Look through the entries below for the string "circle", and copy each line where it is found.

- Saved data entries
-*-*-

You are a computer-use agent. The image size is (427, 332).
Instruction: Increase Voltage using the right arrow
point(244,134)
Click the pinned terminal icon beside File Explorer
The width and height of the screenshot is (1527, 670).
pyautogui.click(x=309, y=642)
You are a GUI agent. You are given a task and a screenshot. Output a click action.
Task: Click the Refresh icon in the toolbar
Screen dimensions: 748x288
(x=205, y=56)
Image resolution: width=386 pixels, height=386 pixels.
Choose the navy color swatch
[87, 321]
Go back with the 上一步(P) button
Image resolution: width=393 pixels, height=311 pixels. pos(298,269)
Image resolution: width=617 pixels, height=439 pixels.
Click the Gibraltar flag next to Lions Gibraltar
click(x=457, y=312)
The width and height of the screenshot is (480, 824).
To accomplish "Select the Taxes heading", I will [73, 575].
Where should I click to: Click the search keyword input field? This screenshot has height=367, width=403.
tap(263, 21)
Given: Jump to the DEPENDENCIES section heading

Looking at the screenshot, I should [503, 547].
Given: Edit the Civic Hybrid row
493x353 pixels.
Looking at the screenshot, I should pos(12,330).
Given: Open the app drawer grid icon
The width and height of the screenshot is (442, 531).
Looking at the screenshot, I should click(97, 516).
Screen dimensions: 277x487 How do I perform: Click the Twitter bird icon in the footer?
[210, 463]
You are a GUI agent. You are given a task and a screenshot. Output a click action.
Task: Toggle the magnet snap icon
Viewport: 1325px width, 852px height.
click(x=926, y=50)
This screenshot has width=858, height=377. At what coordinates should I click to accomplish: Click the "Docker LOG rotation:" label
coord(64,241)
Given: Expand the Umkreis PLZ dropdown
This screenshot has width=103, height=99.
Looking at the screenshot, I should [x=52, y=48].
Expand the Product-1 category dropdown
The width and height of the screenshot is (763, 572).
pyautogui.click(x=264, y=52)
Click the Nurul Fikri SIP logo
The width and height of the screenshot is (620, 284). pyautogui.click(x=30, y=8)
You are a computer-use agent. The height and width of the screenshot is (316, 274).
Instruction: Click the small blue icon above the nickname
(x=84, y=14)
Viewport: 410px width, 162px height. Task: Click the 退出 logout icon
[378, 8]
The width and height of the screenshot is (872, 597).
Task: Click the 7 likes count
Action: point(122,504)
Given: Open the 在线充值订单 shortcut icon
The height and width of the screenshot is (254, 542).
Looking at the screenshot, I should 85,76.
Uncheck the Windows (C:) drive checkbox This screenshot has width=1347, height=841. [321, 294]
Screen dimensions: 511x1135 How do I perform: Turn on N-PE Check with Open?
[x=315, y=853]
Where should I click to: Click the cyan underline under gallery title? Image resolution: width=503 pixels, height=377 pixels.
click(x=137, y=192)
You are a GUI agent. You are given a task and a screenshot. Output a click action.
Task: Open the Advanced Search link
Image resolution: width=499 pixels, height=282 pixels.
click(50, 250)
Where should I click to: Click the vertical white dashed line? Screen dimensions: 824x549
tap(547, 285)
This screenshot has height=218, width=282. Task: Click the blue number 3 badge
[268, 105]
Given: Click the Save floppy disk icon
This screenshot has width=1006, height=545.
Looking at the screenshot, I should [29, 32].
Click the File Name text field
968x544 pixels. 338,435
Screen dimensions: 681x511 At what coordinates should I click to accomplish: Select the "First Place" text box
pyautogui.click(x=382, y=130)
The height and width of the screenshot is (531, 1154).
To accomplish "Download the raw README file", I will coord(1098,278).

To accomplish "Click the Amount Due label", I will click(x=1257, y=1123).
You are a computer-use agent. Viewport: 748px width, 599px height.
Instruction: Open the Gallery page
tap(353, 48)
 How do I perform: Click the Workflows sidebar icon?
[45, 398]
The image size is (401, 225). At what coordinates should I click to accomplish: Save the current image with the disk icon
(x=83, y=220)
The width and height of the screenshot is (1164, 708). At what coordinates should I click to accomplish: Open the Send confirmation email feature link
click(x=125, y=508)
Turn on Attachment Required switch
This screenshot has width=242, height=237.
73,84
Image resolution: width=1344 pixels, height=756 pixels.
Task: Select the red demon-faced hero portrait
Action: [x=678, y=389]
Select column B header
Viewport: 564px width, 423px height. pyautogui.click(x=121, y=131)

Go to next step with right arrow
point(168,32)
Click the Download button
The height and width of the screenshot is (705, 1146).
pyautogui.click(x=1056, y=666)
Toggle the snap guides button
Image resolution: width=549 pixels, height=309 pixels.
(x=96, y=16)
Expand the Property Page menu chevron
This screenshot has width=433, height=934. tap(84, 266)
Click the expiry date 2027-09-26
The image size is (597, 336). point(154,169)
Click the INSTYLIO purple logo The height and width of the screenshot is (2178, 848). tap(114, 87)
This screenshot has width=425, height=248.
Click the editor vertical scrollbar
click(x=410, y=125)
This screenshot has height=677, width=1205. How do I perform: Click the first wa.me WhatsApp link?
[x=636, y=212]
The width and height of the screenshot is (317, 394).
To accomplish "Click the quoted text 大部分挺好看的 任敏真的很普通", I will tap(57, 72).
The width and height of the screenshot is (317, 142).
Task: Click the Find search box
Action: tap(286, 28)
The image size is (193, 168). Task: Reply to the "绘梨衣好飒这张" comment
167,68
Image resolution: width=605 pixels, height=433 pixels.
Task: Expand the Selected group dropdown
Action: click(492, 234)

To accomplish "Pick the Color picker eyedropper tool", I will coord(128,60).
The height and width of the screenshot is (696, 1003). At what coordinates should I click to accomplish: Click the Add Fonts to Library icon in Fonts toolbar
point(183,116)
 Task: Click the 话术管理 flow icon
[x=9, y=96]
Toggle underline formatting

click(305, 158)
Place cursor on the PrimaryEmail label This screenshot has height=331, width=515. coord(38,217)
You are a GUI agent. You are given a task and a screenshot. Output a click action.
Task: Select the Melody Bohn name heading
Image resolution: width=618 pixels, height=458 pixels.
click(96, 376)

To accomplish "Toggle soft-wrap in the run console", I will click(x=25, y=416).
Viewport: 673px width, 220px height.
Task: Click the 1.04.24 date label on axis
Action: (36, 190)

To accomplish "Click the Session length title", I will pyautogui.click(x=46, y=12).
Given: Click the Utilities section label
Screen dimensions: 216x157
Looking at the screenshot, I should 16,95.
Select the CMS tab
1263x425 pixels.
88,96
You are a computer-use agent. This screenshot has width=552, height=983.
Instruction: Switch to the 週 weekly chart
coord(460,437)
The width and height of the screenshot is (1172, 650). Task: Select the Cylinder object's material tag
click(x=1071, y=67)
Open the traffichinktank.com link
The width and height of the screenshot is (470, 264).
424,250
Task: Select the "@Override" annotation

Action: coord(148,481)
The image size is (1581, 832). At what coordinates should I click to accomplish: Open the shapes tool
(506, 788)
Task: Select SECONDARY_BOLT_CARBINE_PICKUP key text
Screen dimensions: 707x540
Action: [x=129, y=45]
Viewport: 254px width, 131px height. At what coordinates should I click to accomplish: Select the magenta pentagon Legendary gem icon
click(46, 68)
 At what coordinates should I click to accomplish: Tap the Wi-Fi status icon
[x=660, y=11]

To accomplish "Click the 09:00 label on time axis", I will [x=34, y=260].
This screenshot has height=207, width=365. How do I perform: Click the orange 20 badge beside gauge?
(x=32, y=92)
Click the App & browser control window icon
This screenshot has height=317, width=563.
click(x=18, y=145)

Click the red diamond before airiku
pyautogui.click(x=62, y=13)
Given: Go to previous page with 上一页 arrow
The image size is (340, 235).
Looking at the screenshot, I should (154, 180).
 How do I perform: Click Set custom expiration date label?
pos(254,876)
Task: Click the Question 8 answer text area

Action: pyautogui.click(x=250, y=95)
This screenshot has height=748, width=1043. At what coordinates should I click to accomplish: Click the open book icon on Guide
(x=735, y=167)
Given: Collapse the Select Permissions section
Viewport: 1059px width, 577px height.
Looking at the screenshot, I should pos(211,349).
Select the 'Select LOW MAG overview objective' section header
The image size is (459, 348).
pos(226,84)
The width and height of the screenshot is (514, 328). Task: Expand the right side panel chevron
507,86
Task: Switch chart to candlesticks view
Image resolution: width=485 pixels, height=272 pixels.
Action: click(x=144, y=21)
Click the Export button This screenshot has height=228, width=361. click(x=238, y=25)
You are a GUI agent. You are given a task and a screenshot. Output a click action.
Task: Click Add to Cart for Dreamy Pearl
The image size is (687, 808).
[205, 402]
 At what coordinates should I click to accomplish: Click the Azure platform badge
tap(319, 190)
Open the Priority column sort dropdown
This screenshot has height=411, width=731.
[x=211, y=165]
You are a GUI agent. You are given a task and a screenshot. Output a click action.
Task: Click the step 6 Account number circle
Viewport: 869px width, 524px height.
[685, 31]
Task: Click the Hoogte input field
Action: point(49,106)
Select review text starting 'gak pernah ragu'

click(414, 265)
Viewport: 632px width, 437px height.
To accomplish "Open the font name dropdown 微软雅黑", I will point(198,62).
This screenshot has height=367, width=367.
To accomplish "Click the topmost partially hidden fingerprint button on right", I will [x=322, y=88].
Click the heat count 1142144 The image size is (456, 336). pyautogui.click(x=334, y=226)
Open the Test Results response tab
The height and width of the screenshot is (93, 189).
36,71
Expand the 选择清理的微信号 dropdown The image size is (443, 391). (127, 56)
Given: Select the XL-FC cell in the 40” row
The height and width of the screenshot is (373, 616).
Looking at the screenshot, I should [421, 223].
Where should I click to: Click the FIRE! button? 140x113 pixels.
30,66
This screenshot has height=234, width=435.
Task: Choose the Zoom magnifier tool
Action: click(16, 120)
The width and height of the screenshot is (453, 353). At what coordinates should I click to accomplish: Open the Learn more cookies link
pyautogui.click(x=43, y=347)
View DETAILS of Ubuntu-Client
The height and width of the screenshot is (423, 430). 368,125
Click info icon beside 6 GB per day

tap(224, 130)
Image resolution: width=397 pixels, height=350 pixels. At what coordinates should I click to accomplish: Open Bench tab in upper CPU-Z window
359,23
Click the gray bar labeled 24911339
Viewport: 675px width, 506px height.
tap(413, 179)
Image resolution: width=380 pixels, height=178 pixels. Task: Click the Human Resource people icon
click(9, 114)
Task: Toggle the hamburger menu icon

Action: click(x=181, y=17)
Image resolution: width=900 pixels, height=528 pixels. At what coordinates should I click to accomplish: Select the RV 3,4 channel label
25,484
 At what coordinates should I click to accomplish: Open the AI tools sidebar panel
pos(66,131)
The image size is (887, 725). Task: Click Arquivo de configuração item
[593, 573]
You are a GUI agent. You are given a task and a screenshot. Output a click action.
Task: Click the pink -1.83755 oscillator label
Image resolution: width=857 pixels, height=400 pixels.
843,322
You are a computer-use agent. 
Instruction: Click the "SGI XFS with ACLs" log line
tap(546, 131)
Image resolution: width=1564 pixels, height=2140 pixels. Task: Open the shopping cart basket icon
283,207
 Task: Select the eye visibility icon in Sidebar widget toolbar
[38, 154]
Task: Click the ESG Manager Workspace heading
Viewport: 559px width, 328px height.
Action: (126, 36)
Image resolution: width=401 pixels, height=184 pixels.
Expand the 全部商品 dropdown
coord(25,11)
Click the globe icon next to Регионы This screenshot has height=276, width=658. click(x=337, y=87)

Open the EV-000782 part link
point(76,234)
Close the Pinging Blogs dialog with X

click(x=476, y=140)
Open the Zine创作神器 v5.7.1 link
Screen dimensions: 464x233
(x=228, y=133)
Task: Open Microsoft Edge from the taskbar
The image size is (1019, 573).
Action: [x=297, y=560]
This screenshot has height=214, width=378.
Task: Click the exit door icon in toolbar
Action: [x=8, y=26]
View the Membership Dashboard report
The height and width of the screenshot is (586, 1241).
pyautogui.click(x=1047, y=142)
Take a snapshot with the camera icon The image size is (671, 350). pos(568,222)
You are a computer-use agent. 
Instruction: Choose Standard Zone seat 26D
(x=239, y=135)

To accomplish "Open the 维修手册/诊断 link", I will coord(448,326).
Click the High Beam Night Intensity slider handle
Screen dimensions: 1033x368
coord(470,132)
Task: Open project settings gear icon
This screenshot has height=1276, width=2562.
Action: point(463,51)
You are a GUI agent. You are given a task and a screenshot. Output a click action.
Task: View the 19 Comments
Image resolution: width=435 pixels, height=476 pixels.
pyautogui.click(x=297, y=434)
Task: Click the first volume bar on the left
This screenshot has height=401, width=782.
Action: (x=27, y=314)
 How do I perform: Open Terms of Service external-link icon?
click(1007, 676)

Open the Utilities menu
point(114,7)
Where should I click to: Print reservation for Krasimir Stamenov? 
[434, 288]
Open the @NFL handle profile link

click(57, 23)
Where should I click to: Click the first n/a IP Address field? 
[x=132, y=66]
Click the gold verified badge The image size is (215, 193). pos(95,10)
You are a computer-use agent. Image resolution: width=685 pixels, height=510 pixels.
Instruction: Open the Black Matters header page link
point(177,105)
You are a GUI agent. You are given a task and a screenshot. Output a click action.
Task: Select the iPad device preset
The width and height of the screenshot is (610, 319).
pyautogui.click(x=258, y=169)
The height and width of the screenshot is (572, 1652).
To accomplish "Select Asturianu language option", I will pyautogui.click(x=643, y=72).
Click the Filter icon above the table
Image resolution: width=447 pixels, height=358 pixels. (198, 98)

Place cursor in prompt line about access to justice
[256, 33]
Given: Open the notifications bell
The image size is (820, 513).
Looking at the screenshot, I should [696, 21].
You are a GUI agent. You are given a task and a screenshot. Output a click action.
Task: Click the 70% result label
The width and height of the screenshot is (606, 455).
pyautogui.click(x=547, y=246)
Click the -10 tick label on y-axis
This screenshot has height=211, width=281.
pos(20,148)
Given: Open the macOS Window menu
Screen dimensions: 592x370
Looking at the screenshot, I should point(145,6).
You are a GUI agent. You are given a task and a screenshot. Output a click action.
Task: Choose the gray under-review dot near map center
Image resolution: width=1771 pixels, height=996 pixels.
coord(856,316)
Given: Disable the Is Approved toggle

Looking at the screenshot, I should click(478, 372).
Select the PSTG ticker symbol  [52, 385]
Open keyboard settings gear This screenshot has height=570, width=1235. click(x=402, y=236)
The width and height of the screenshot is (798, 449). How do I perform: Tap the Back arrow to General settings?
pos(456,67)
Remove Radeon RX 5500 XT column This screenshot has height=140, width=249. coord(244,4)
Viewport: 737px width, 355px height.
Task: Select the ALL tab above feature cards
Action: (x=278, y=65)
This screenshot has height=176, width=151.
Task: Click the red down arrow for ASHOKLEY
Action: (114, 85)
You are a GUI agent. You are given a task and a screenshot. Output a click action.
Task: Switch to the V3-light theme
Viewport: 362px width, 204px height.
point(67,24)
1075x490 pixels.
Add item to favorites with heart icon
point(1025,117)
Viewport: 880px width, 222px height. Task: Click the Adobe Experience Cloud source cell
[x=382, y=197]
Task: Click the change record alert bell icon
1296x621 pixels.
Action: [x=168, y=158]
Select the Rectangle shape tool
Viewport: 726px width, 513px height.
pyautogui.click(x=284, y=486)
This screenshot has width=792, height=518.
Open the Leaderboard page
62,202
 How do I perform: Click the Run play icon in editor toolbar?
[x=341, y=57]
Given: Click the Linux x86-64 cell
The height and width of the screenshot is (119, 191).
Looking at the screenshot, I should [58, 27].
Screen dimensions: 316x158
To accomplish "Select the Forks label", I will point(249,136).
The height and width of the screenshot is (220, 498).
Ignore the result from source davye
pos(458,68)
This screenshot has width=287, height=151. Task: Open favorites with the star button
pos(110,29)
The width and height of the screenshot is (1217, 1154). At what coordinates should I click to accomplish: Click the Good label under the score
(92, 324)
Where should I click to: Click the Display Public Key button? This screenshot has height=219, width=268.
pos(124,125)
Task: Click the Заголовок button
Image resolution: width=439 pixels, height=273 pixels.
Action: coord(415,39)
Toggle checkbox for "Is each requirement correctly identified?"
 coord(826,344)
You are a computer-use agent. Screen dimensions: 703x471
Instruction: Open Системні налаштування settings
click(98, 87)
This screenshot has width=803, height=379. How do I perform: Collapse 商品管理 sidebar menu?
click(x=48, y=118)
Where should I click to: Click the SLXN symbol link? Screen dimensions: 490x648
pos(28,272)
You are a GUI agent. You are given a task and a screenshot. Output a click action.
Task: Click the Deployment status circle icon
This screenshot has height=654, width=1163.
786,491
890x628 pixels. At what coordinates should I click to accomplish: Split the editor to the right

-*-*-

- YOUR SOLUTION
Task: Click the step 6 Account number circle
Task: Click the Deployment status circle icon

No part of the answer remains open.